市場関係者は、中国の経済と世界経済のつながりがますます緊密になるにつれ、人民元によるクロスボーダー投融資、取引決済の安定性と利便性がより際立つようになったと考えている。人民元のクロスボーダー使用の基礎となる制度のさらなる改善は、ボーダー内外の市場での良好な循環の促進に有利で、中国内外の市場主体がより効率的に協力し、共に成功するのに役立つとされる。
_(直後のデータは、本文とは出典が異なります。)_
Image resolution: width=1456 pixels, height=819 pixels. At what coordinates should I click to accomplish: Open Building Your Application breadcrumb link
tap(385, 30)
中国は現在、220種類以上の工業製品の生産量が世界一であり、「世界の工場」として知られている。同時に、14億人以上の人口と世界最大の中間所得者層を擁する「世界の市場」でもある。さらに、120以上の国や地域との貿易パートナーとしても重要な位置にある。多くの経済体にとって、中国との貿易や投資の取引における人民元での直接決済は、為替手数料の節約のみならず、相手方を為替レートの急激な変動から守ることもできる。
中国国家外貨管理局(SAFE)の最新データによると、2022年における中国の国際収支における人民元の割合は50%近くに達し、2016年より20パーセントポイント以上上昇した。「2022年、主要な経済体の高インフレ、金融引き締め政策などの複数の要因の影響を受け、ドル指数は20年ぶりの高値を記録し、ユーロ、円、ポンドなどの主要な国際通貨は、直近20—30年での最低値を更新した」。同局の報道官である王春英(Wang Chunying)氏は、人民元のクロスボーダー使用の割合の増加は、クロスボーダー取引の通貨のミスマッチリスクを低減させるのに役立つと述べた。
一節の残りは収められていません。